Il cuore è il luogo della parola, considerata nella sua novità e interezza. Luogo misterioso, ma reale, che secondo la Bibbia solo Dio può scandagliare. E il cuore è, allo stesso tempo, il luogo del silenzio.
Nell’episodio evangelico dei discepoli di Emmaus (Lc 24, 13-25), si narra di due discepoli di Gesù che, dopo la sua morte, abbandonano delusi Gerusalemme. Lungo il cammino, mentre discutono dell’accaduto, si affianca loro uno sconosciuto, che “cominciando da Mosé e da tutti i profeti” spiega loro le scritture che riguardavano il Cristo. In seguito il viandante si rivelerà essere lo stesso Gesù. I due discepoli allora si dicono l’un l’altro: «Non ci ardeva forse il cuore… quando ci spiegava le Scritture?». Non dicono: «Non ci si illuminava la mente, quando ci spiegava le Scritture?». È solo il cuore infatti che della “parola” poteva arrivare alla comprensione profonda.

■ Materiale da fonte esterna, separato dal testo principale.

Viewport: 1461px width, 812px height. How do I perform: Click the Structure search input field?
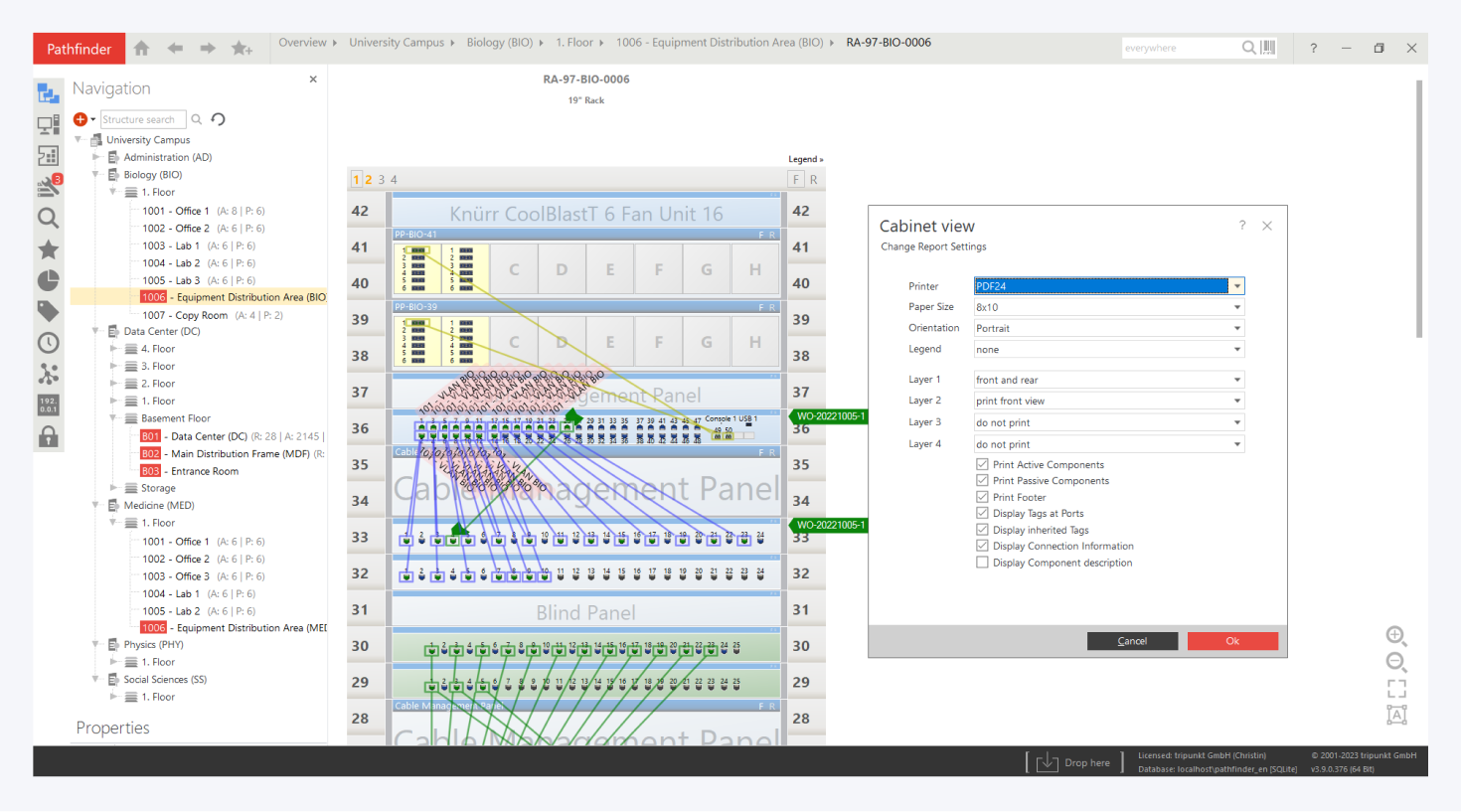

La parola nasce dal cuore “come risonanza della persona”, dice Maria Zambrano nella sua autobiografia. Come eco della persona
Ogni parola è autentica, dice Panikkar, «proprio perché è silenzio (parlato)». E il silenzio si fece Parola – e cominciò a parlare!

Note bibliografiche
1. Maria Ignazia Angelini, Un silenzio pieno di sguardo, “Quaderno di Camaldoli”, Bologna 1996
2. Istituto di Scienze Religiose in Trento, Le forme del silenzio e della parola, a cura di Massimo Baldini e Silvano Zucal, Morcelliana, Brescia 1989 (si vedano in particolare i contributi di Giuseppe Boschin, Alberto di Giovanni, Bruno Lauretano, Raimon Panikkar).
3. Raimon Panikkar, Mito, Fede ed Ermeneutica. Il triplice velo della realtà, Jaca Book, Milano 2000.
4. Max Picard, Il mondo del silenzio, Garzanti, Milano 1951.